Encoding random data in the code section

samhocevar

samhocevar

BBS

PICO-8 Workshop

Just a few things I thought I’d share. Sorry if it’s gibberish and/or uninteresting to most people.

Many carts store extra data in the code section, most of the time inside strings. Some people will store structured data such as JSON or JSON-like data and let the PICO-8 compression mechanism deal with it, but you must have seen people who rolled their own compression mechanism and use custom formats such as modified base64 that takes advantage of the 59 “good” characters (i.e. the ones that needed only one byte of storage in the .p8.png format instead of two).

-- custom base64 data
local data = "e*!jfg57yfl+[7dmrin_bt#0/g6!1y68(.xh.ata_kn3j7!un_s+jn5..a)s8xi/ou0/{ff)ec}["

Such base64 data encodes 6 bits of information per character, and requires an average of 8.625 bits per character on the old format cartridge (pre-0.2.0). It means that this “alphabet” gave us about 5.565 bits of information per byte on the cartridge (8 * 6 / 8.625).
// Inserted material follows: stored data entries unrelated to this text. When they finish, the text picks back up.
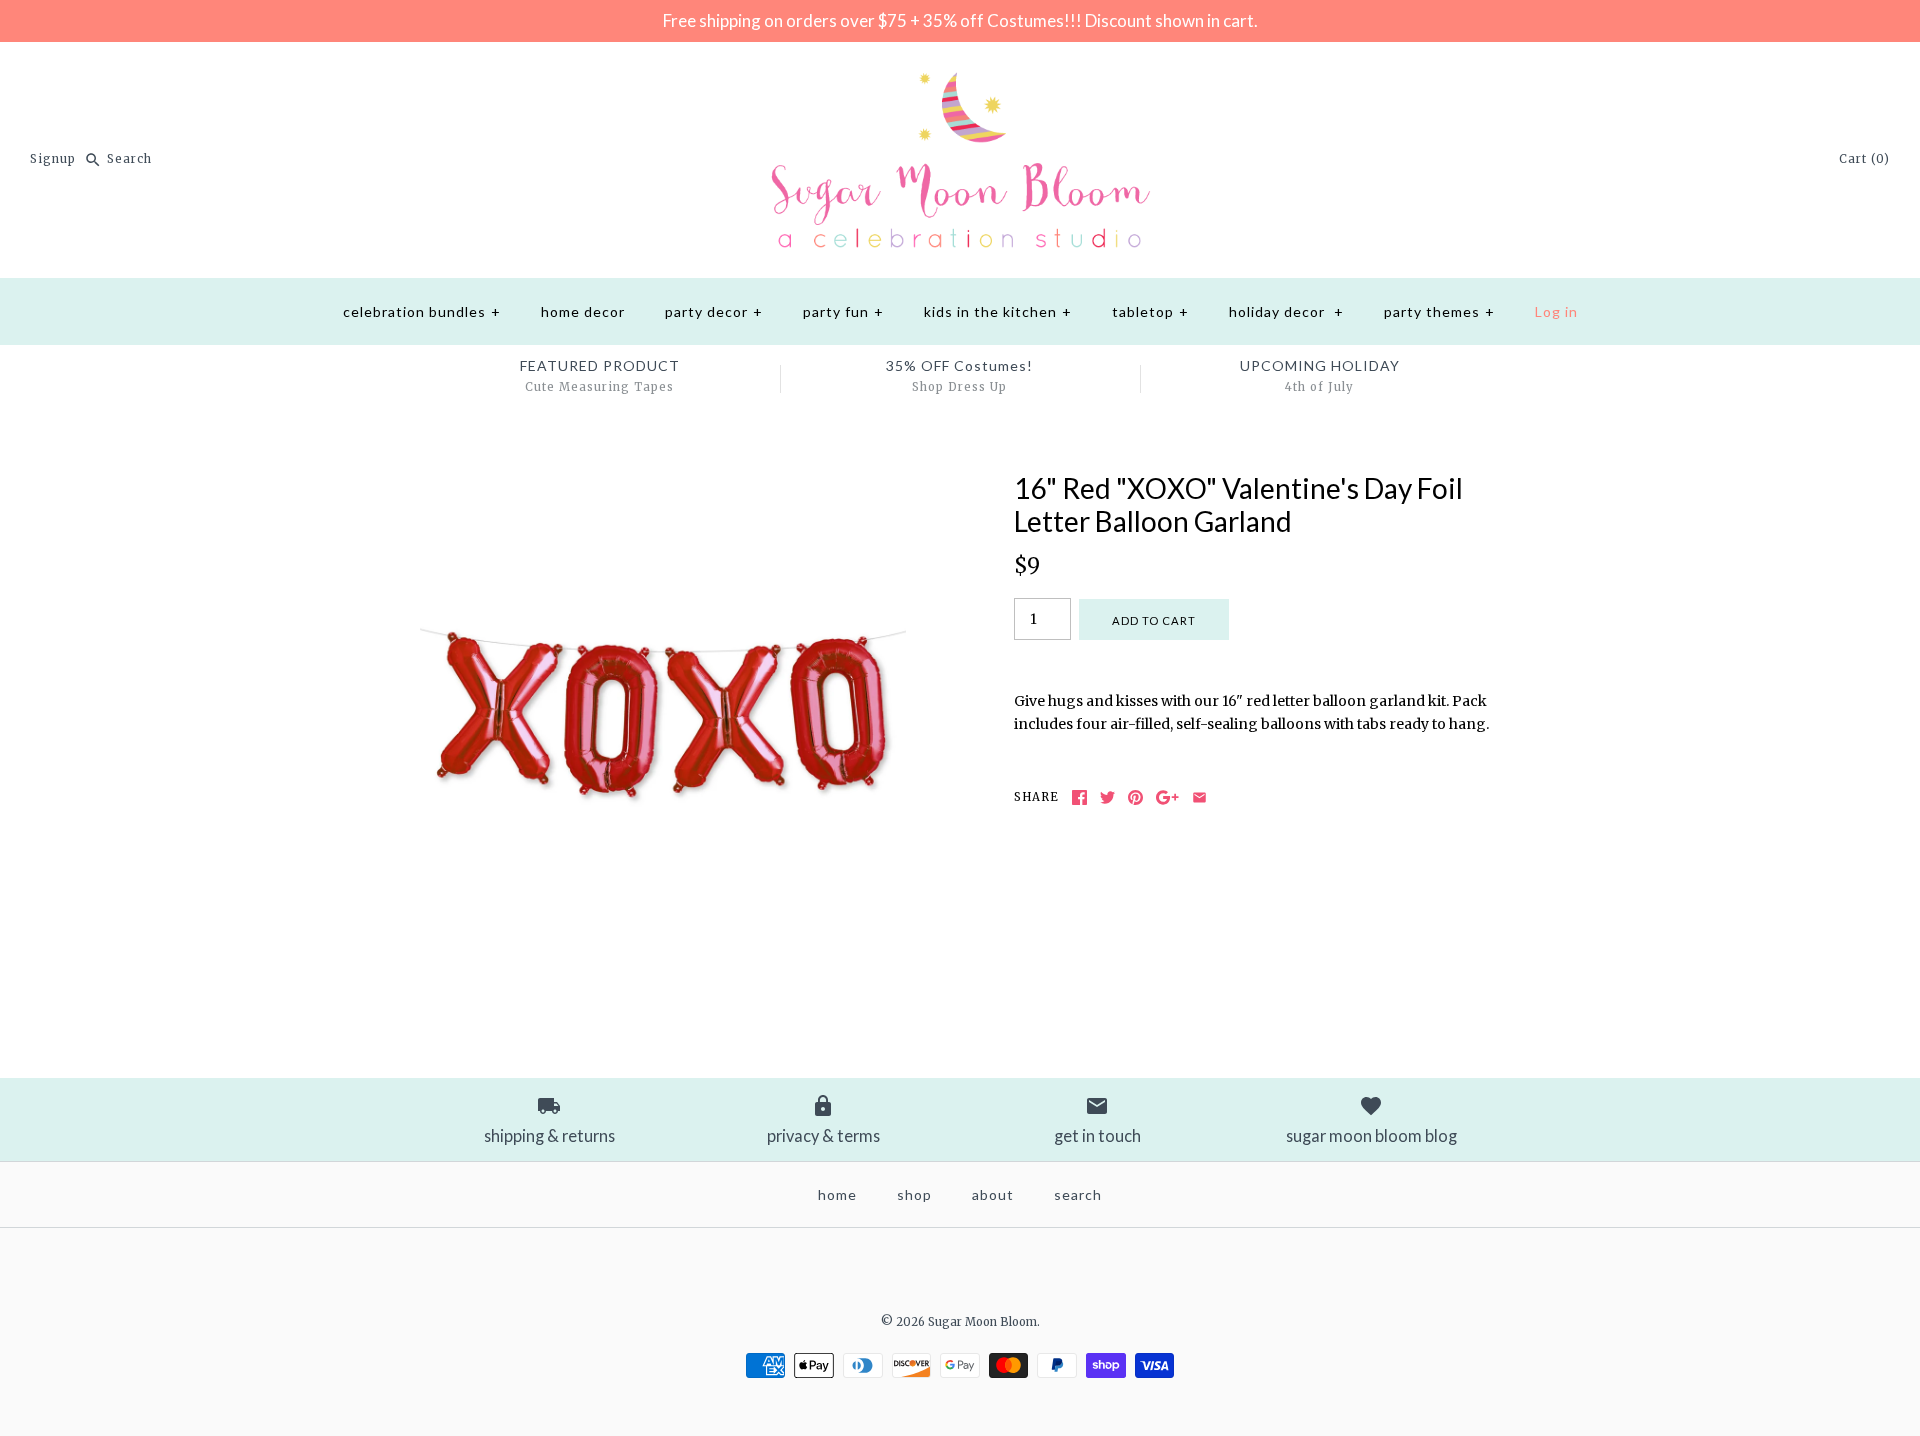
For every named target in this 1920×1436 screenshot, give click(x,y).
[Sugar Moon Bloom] (960, 73)
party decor (714, 311)
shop (914, 1194)
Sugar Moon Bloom (982, 1322)
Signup (53, 159)
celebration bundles (422, 311)
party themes (1439, 311)
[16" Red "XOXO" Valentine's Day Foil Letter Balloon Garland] (663, 483)
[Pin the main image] (1135, 797)
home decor (583, 311)
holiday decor (1286, 311)
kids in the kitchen (998, 311)
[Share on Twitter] (1107, 797)
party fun (843, 311)
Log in (1556, 311)
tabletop (1150, 311)
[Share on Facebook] (1079, 797)
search (1078, 1194)
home (837, 1194)
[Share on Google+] (1167, 797)
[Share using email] (1199, 797)
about (993, 1194)
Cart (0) (1864, 159)
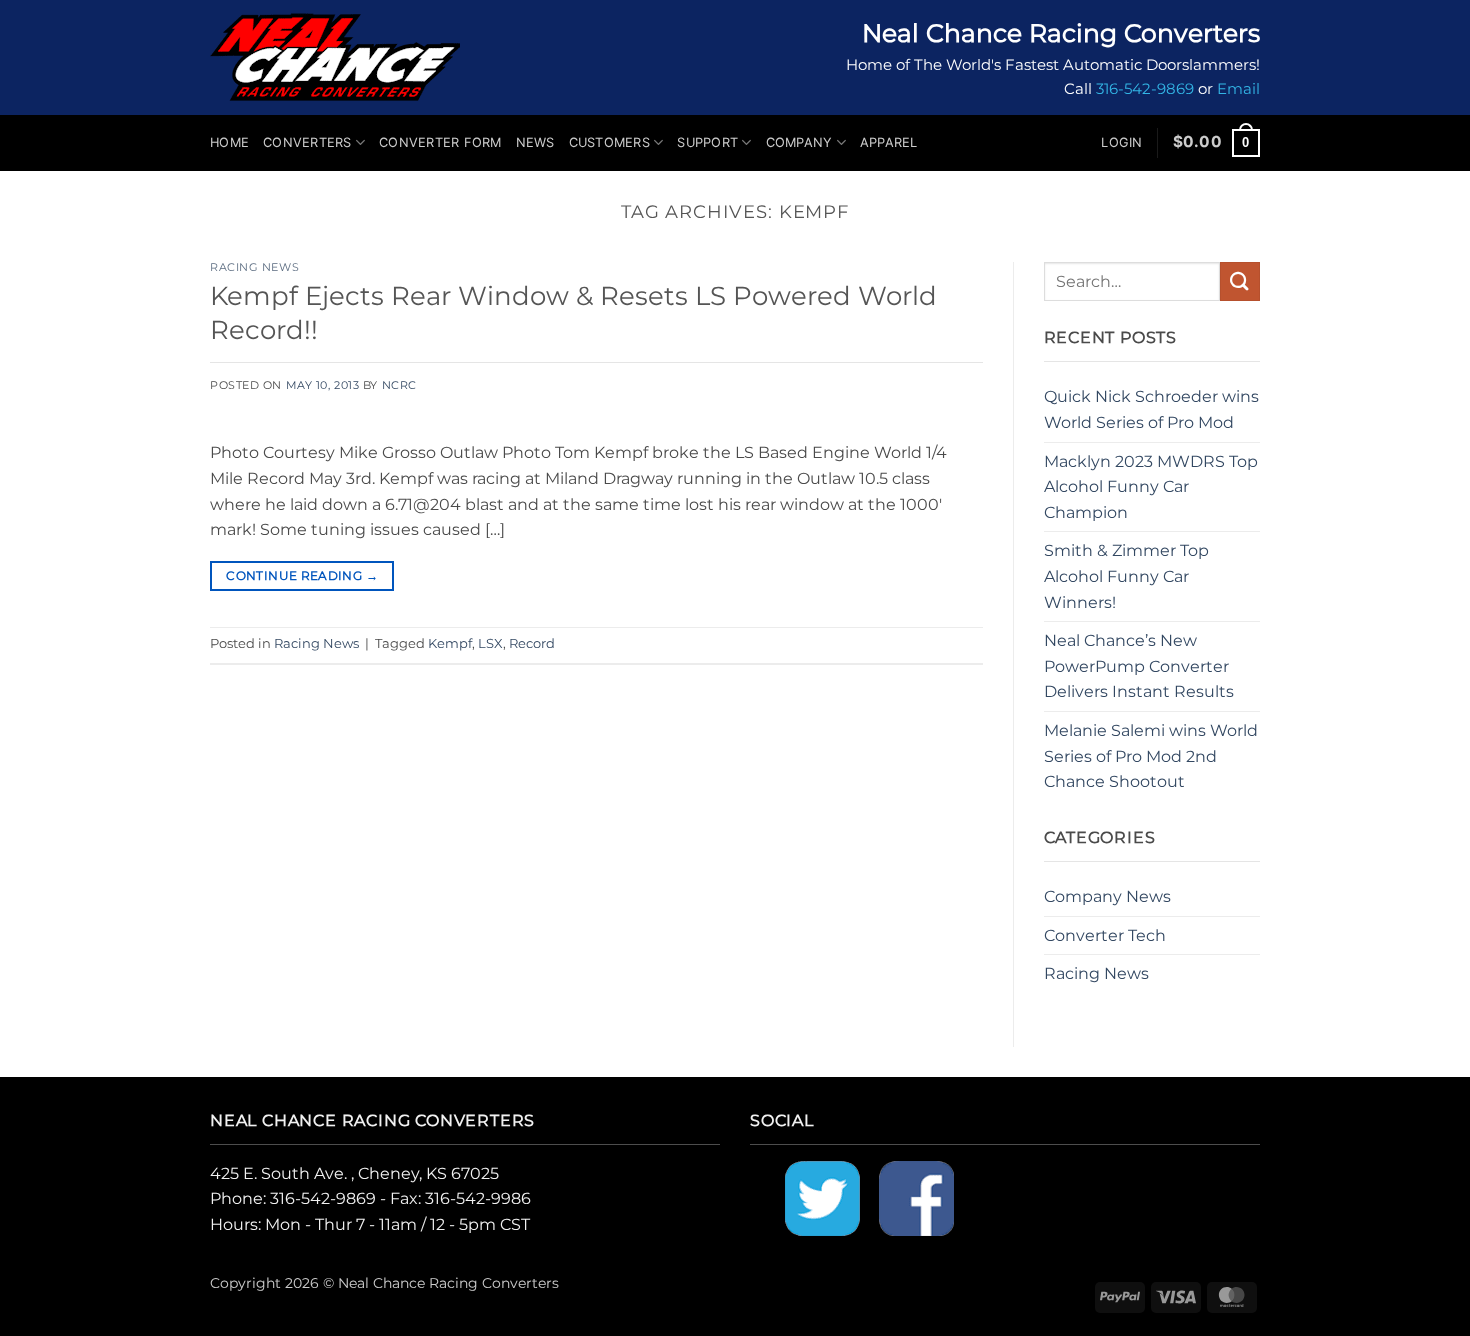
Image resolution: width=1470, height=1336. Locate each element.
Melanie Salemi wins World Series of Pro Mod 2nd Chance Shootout (1151, 756)
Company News (1107, 896)
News (535, 142)
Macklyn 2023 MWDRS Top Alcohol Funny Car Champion (1151, 487)
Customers (609, 142)
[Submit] (1240, 281)
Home (229, 142)
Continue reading (302, 575)
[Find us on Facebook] (916, 1197)
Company (799, 142)
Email (1238, 89)
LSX (490, 643)
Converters (307, 142)
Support (707, 142)
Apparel (889, 142)
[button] (1121, 143)
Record (532, 643)
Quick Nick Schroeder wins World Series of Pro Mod (1151, 409)
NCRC (399, 385)
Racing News (254, 267)
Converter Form (440, 142)
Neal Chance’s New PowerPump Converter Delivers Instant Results (1139, 666)
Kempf (450, 643)
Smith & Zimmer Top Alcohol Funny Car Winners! (1126, 576)
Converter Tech (1105, 935)
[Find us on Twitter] (822, 1197)
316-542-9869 (1145, 89)
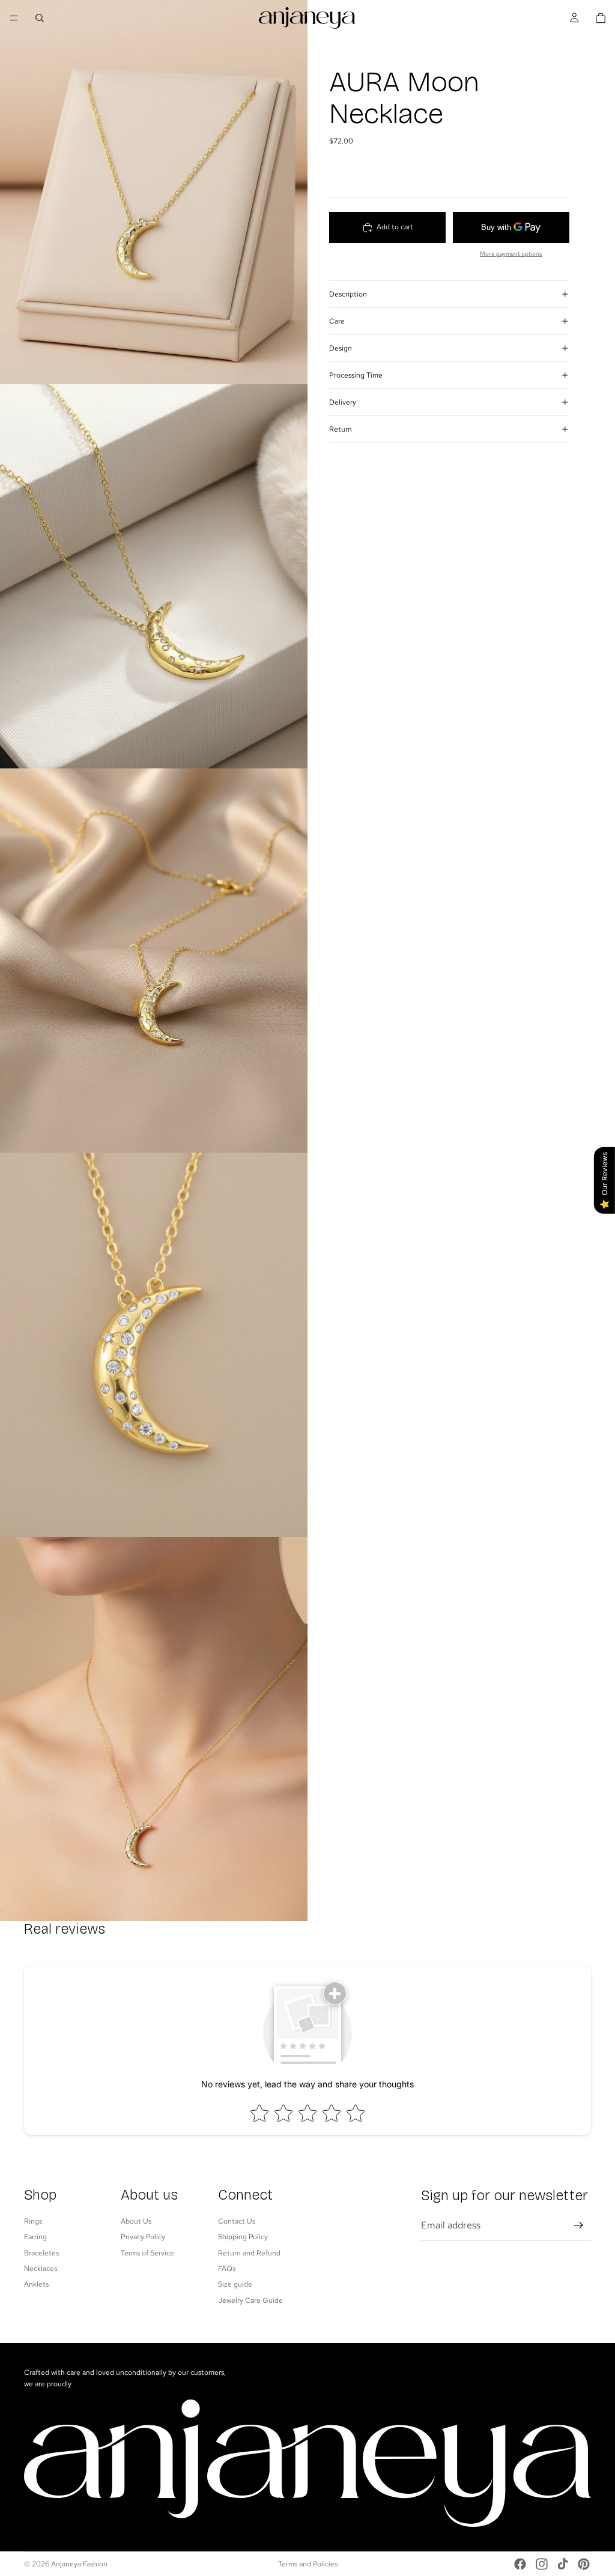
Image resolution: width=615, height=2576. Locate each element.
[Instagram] (542, 2564)
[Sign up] (578, 2225)
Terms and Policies (308, 2564)
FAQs (226, 2268)
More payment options (511, 254)
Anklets (36, 2284)
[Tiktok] (563, 2564)
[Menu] (14, 18)
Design (340, 348)
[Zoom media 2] (154, 576)
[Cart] (600, 18)
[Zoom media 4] (154, 1345)
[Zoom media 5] (154, 1729)
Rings (33, 2221)
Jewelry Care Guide (250, 2300)
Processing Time (356, 375)
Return (340, 429)
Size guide (235, 2284)
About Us (136, 2221)
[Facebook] (520, 2564)
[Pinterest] (584, 2564)
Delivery (342, 402)
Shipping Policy (243, 2237)
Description (348, 294)
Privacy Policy (143, 2237)
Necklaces (40, 2268)
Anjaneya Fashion (79, 2564)
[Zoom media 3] (154, 960)
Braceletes (41, 2252)
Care (337, 321)
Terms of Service (147, 2252)
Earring (35, 2237)
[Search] (39, 18)
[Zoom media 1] (154, 192)
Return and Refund (249, 2252)
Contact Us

The new compression format is now charset-agnostic; there is no reason to use custom encodings and favour those 59 characters. We can therefore use standard base64 as far as only storage is concerned (when thinking about decoder complexity, using a contiguous alphabet would be smart):

-- base64
local data = "RpUpAUT80Jf6CQakfKLHz+1BSpUxFUYa/JDtdeAo4cyC1tHDx6gpazu0kdJqFdX+e4rMvfA+Ua0L"

This data still encodes 6 bits of information per character, but now requires an average of 8 bits per character on the new format cartridge, giving us exactly 6 bits of information per byte on the cartridge (better than the old compression method).

So I wondered: what about other alphabets? (of more or less than 64 characters)

Here are the theoretical results, assuming perfectly random data and ignoring the fact that the compression algorithm may emit back references:

Here are my conclusions:

the new compression algorithm always outperforms the old one for random data
starting from about 40, alphabet size no longer really matters (there are “peaks” around 48 and 112 but probably not worth exploiting)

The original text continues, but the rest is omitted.